Start of PROVIDED RECORDS

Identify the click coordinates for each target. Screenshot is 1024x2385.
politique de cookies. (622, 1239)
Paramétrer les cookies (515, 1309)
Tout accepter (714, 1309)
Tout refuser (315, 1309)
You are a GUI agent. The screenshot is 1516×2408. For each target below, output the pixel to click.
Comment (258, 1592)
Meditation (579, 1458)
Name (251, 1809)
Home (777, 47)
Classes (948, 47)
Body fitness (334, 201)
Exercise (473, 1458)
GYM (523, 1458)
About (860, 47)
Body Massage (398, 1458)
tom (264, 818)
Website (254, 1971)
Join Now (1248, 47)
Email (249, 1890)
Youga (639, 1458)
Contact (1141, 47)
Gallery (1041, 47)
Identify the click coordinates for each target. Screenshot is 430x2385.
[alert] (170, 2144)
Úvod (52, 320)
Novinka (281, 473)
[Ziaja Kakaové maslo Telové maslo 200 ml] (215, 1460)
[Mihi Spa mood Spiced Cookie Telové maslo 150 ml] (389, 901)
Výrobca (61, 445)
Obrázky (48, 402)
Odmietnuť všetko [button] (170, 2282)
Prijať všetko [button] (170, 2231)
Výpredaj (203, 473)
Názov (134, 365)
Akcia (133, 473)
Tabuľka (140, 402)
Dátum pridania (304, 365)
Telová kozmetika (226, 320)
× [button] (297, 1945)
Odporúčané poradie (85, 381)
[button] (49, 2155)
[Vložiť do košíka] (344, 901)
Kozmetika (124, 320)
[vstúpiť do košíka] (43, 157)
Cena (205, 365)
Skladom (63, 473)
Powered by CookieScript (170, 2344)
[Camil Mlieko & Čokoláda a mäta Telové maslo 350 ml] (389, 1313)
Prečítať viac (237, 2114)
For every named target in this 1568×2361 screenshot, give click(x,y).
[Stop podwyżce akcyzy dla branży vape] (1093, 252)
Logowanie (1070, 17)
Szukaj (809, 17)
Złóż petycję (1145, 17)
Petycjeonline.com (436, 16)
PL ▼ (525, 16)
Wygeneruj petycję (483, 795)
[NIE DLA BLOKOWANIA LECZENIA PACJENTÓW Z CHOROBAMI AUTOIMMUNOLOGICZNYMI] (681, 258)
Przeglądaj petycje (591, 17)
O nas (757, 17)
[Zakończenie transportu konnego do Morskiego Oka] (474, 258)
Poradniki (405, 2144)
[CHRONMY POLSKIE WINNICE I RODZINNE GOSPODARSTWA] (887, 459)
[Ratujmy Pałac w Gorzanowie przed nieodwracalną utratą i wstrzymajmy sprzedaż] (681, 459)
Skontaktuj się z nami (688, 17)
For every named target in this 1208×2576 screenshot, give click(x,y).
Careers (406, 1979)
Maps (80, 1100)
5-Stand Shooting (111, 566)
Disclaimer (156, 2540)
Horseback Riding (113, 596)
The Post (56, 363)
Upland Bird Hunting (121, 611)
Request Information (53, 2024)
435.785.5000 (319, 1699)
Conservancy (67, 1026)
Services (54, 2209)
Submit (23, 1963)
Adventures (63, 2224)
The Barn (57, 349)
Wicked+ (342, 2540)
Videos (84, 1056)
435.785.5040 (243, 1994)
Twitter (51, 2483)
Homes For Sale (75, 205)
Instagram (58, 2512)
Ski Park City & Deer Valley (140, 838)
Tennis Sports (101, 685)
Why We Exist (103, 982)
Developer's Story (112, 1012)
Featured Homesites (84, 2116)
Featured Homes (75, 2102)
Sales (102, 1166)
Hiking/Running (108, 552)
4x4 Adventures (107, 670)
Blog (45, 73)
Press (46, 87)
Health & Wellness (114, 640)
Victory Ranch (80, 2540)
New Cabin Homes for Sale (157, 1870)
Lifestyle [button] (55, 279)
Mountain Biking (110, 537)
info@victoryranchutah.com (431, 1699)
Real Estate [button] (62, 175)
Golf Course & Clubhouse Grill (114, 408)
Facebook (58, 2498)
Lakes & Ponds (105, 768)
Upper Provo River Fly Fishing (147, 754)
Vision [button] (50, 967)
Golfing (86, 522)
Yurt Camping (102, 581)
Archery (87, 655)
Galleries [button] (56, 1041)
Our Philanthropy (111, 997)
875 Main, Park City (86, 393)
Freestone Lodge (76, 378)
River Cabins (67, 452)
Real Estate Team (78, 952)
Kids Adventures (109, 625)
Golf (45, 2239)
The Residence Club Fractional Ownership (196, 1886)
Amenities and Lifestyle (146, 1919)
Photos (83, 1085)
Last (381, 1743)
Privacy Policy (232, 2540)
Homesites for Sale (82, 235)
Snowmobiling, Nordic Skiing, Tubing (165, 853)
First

End of PROVIDED RECORDS

## EXERCISE:
Would you return each entry exactly as it reads?

## ANSWER TO THIS TASK:
Identify the click coordinates for each target. Screenshot is 1024x2385.
politique de cookies. (622, 1239)
Paramétrer les cookies (515, 1309)
Tout accepter (714, 1309)
Tout refuser (315, 1309)
You are a GUI agent. The screenshot is 1516×2408. For each target below, output the pixel to click.
Comment (258, 1592)
Meditation (579, 1458)
Name (251, 1809)
Home (777, 47)
Classes (948, 47)
Body fitness (334, 201)
Exercise (473, 1458)
GYM (523, 1458)
About (860, 47)
Body Massage (398, 1458)
tom (264, 818)
Website (254, 1971)
Join Now (1248, 47)
Email (249, 1890)
Youga (639, 1458)
Contact (1141, 47)
Gallery (1041, 47)
Identify the click coordinates for each target. Screenshot is 430x2385.
[alert] (170, 2144)
Úvod (52, 320)
Novinka (281, 473)
[Ziaja Kakaové maslo Telové maslo 200 ml] (215, 1460)
[Mihi Spa mood Spiced Cookie Telové maslo 150 ml] (389, 901)
Výrobca (61, 445)
Obrázky (48, 402)
Odmietnuť všetko [button] (170, 2282)
Prijať všetko [button] (170, 2231)
Výpredaj (203, 473)
Názov (134, 365)
Akcia (133, 473)
Tabuľka (140, 402)
Dátum pridania (304, 365)
Telová kozmetika (226, 320)
× [button] (297, 1945)
Odporúčané poradie (85, 381)
[button] (49, 2155)
[Vložiť do košíka] (344, 901)
Kozmetika (124, 320)
[vstúpiť do košíka] (43, 157)
Cena (205, 365)
Skladom (63, 473)
Powered by CookieScript (170, 2344)
[Camil Mlieko & Čokoláda a mäta Telové maslo 350 ml] (389, 1313)
Prečítať viac (237, 2114)
For every named target in this 1568×2361 screenshot, give click(x,y).
[Stop podwyżce akcyzy dla branży vape] (1093, 252)
Logowanie (1070, 17)
Szukaj (809, 17)
Złóż petycję (1145, 17)
Petycjeonline.com (436, 16)
PL ▼ (525, 16)
Wygeneruj petycję (483, 795)
[NIE DLA BLOKOWANIA LECZENIA PACJENTÓW Z CHOROBAMI AUTOIMMUNOLOGICZNYMI] (681, 258)
Przeglądaj petycje (591, 17)
O nas (757, 17)
[Zakończenie transportu konnego do Morskiego Oka] (474, 258)
Poradniki (405, 2144)
[CHRONMY POLSKIE WINNICE I RODZINNE GOSPODARSTWA] (887, 459)
[Ratujmy Pałac w Gorzanowie przed nieodwracalną utratą i wstrzymajmy sprzedaż] (681, 459)
Skontaktuj się z nami (688, 17)
For every named target in this 1208×2576 screenshot, give click(x,y).
Careers (406, 1979)
Maps (80, 1100)
5-Stand Shooting (111, 566)
Disclaimer (156, 2540)
Horseback Riding (113, 596)
The Post (56, 363)
Upland Bird Hunting (121, 611)
Request Information (53, 2024)
435.785.5000 (319, 1699)
Conservancy (67, 1026)
Services (54, 2209)
Submit (23, 1963)
Adventures (63, 2224)
The Barn (57, 349)
Wicked+ (342, 2540)
Videos (84, 1056)
435.785.5040 (243, 1994)
Twitter (51, 2483)
Homes For Sale (75, 205)
Instagram (58, 2512)
Ski Park City & Deer Valley (140, 838)
Tennis Sports (101, 685)
Why We Exist (103, 982)
Developer's Story (112, 1012)
Featured Homesites (84, 2116)
Featured Homes (75, 2102)
Sales (102, 1166)
Hiking/Running (108, 552)
4x4 Adventures (107, 670)
Blog (45, 73)
Press (46, 87)
Health & Wellness (114, 640)
Victory Ranch (80, 2540)
New Cabin Homes for Sale (157, 1870)
Lifestyle [button] (55, 279)
Mountain Biking (110, 537)
info@victoryranchutah.com (431, 1699)
Real Estate [button] (62, 175)
Golf Course & Clubhouse Grill (114, 408)
Facebook (58, 2498)
Lakes & Ponds (105, 768)
Upper Provo River Fly Fishing (147, 754)
Vision [button] (50, 967)
Golfing (86, 522)
Yurt Camping (102, 581)
Archery (87, 655)
Galleries [button] (56, 1041)
Our Philanthropy (111, 997)
875 Main, Park City (86, 393)
Freestone Lodge (76, 378)
River Cabins (67, 452)
Real Estate Team (78, 952)
Kids Adventures (109, 625)
Golf (45, 2239)
The Residence Club Fractional Ownership (196, 1886)
Amenities and Lifestyle (146, 1919)
Photos (83, 1085)
Last (381, 1743)
Privacy Policy (232, 2540)
Homesites for Sale (82, 235)
Snowmobiling, Nordic Skiing, Tubing (165, 853)
First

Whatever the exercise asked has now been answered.